Problem to solve. Rewrite the lines below, changing every "element" to "item" and leaving everything else untouched.

======== Supplied material

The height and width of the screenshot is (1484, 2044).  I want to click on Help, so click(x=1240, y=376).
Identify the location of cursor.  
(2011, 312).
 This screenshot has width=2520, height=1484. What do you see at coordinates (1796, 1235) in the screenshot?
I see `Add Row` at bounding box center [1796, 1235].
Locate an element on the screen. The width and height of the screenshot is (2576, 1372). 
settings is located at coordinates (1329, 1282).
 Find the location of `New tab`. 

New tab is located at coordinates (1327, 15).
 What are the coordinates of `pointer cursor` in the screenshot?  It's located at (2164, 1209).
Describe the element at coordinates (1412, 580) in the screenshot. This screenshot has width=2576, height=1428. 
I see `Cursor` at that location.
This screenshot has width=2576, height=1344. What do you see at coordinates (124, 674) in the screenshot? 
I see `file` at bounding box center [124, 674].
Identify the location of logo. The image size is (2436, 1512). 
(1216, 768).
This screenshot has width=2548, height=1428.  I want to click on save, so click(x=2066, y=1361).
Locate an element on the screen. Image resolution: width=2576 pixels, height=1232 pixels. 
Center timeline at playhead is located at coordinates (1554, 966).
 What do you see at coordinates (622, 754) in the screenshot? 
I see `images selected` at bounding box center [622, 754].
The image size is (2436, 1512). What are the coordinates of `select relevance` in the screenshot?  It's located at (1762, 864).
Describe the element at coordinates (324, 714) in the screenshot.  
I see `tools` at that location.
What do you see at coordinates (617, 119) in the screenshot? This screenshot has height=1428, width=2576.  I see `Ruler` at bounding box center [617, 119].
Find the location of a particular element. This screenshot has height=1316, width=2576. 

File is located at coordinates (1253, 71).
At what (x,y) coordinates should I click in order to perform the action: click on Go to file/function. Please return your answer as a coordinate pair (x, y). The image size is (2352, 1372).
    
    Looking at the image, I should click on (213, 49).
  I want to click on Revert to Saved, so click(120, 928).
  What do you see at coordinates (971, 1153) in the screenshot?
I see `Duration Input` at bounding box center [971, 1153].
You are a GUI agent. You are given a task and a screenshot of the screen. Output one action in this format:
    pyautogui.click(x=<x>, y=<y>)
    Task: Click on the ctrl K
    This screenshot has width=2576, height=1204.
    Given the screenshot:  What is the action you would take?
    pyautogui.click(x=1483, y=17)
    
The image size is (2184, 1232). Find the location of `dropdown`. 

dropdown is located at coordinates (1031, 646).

================

Written solution.
The height and width of the screenshot is (1484, 2044).  I want to click on Help, so click(x=1240, y=376).
Identify the location of cursor.  
(2011, 312).
 This screenshot has width=2520, height=1484. What do you see at coordinates (1796, 1235) in the screenshot?
I see `Add Row` at bounding box center [1796, 1235].
Locate an item on the screen. The width and height of the screenshot is (2576, 1372). 
settings is located at coordinates (1329, 1282).
 Find the location of `New tab`. 

New tab is located at coordinates (1327, 15).
 What are the coordinates of `pointer cursor` in the screenshot?  It's located at (2164, 1209).
Describe the item at coordinates (1412, 580) in the screenshot. This screenshot has width=2576, height=1428. 
I see `Cursor` at that location.
This screenshot has width=2576, height=1344. What do you see at coordinates (124, 674) in the screenshot? 
I see `file` at bounding box center [124, 674].
Identify the location of logo. The image size is (2436, 1512). 
(1216, 768).
This screenshot has width=2548, height=1428.  I want to click on save, so click(x=2066, y=1361).
Locate an item on the screen. Image resolution: width=2576 pixels, height=1232 pixels. 
Center timeline at playhead is located at coordinates (1554, 966).
 What do you see at coordinates (622, 754) in the screenshot? 
I see `images selected` at bounding box center [622, 754].
The image size is (2436, 1512). What are the coordinates of `select relevance` in the screenshot?  It's located at (1762, 864).
Describe the item at coordinates (324, 714) in the screenshot.  
I see `tools` at that location.
What do you see at coordinates (617, 119) in the screenshot? This screenshot has height=1428, width=2576.  I see `Ruler` at bounding box center [617, 119].
Find the location of a particular item. This screenshot has height=1316, width=2576. 

File is located at coordinates (1253, 71).
At what (x,y) coordinates should I click in order to perform the action: click on Go to file/function. Please return your answer as a coordinate pair (x, y). The image size is (2352, 1372).
    
    Looking at the image, I should click on (213, 49).
  I want to click on Revert to Saved, so click(120, 928).
  What do you see at coordinates (971, 1153) in the screenshot?
I see `Duration Input` at bounding box center [971, 1153].
You are a GUI agent. You are given a task and a screenshot of the screen. Output one action in this format:
    pyautogui.click(x=<x>, y=<y>)
    Task: Click on the ctrl K
    This screenshot has width=2576, height=1204.
    Given the screenshot:  What is the action you would take?
    pyautogui.click(x=1483, y=17)
    
The image size is (2184, 1232). Find the location of `dropdown`. 

dropdown is located at coordinates (1031, 646).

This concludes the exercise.